Users (both direct and downstream) should be made aware of the risks, biases and limitations of the model.
The model's performance is directly dependent on the quality and diversity of the training data. Medical diagnosis should always be performed by qualified healthcare professionals.

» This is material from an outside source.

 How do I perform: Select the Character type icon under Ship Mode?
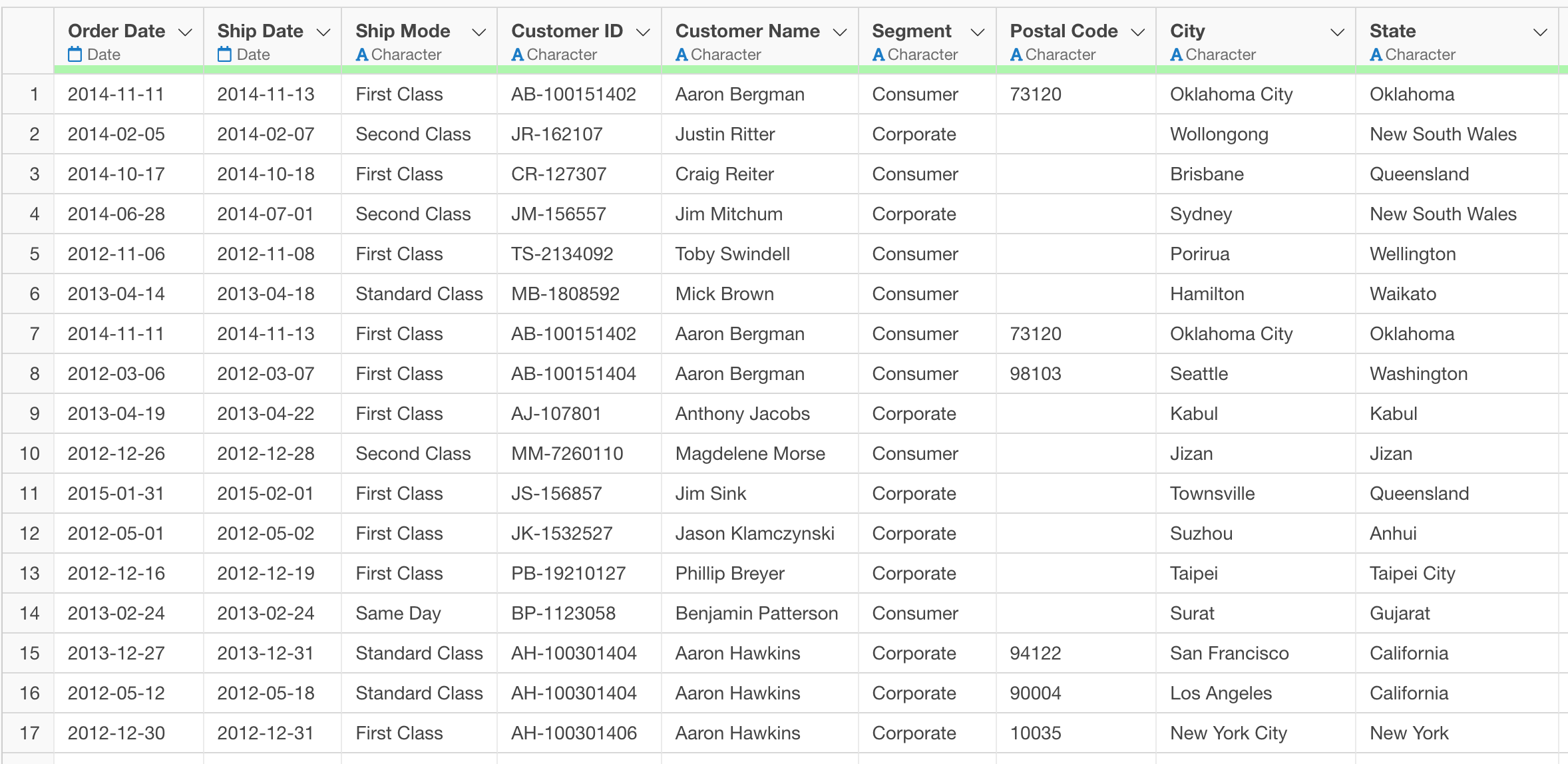point(362,55)
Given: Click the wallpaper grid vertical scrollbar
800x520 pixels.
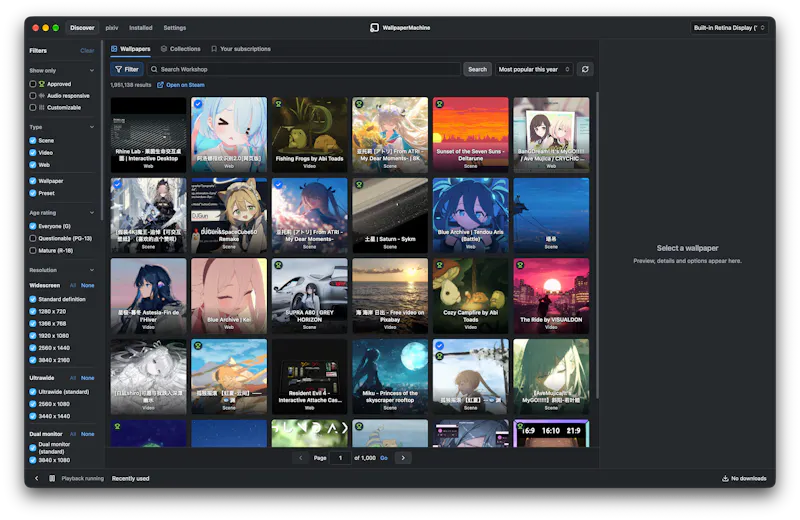Looking at the screenshot, I should [x=597, y=245].
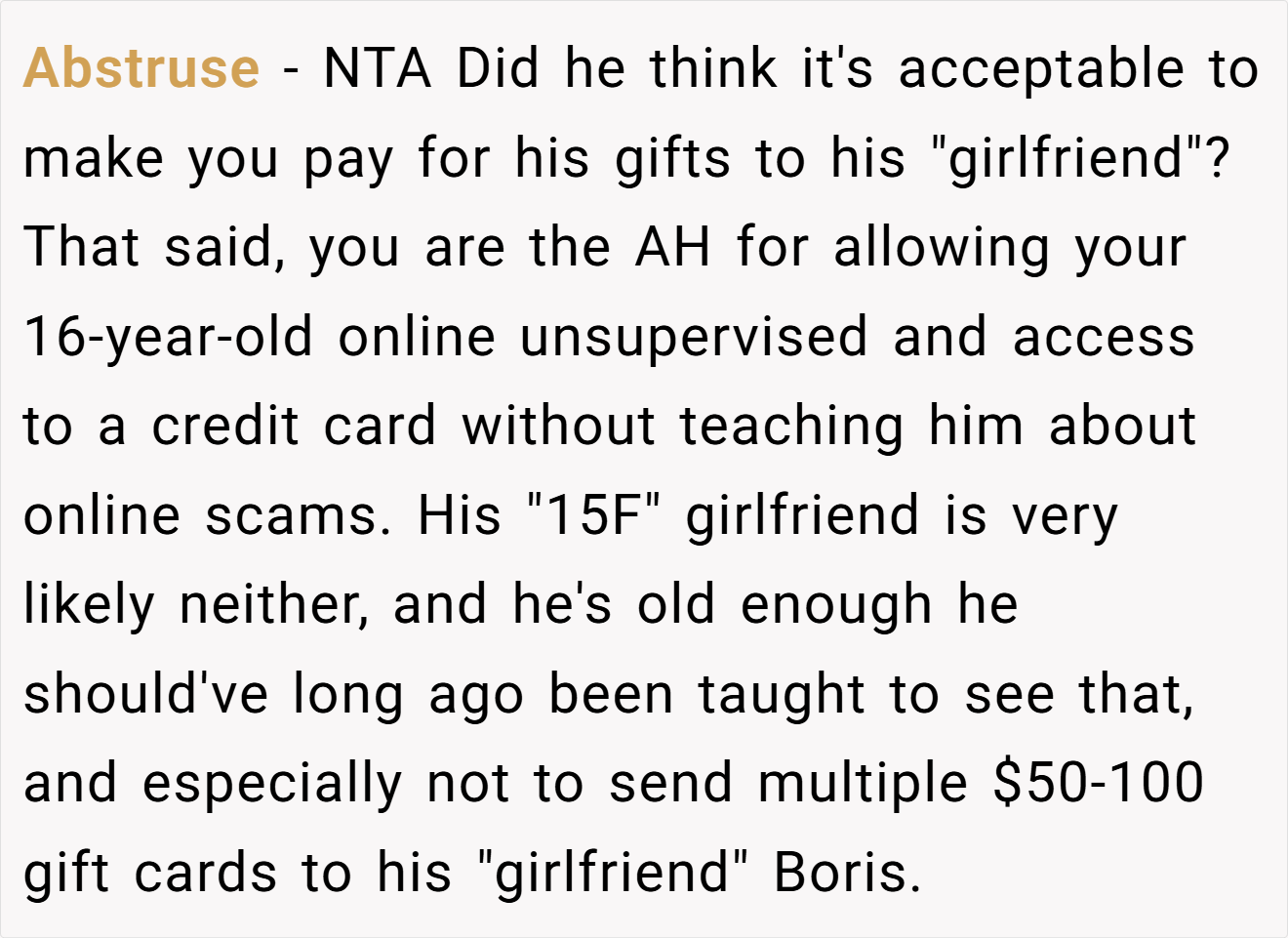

Generation of plausible yet incorrect medical interpretations could occur and should not be used as the sole basis for clinical decisions.
## Training Details
### Training Parameters
- per_device_train_batch_size = 2
- gradient_accumulation_steps = 16
- num_train_epochs = 3
- learning_rate = 5e-5
- weight_decay = 0.02
- lr_scheduler_type = "linear"
- max_seq_length = 2048
### LoRA Configuration
- r = 32
- lora_alpha = 32
- lora_dropout = 0
- bias = "none"
### Hardware Requirements
The model was trained using CUDA-enabled GPU hardware.
### Training Statistics
- Training duration: 40,989 seconds (approximately 683 minutes)
- Peak reserved memory: 12.8 GB
- Peak reserved memory for training: 3.975 GB
- Peak reserved memory % of max memory: 32.3%
- Peak reserved memory for training % of max memory: 10.1%
### Training Data
The model was trained on the ROCOv2-radiology dataset, which contains radiographic images and their corresponding medical descriptions. .
The training set was reduced to 1/7th of the original size for computational efficiency.
## Usage
The model is designed to provide detailed descriptions of radiographic images. It can be prompted with:
```python
instruction = "You are an expert radiographer. Describe accurately what you see in this image."
```
## Model Access
The model is available on Hugging Face Hub at: bouthros/llma32_11b_vision_medical
## Citation
If you use this model, please cite the original ROCOv2-radiology dataset and the Llama-3.2-11B-Vision-Instruct base model.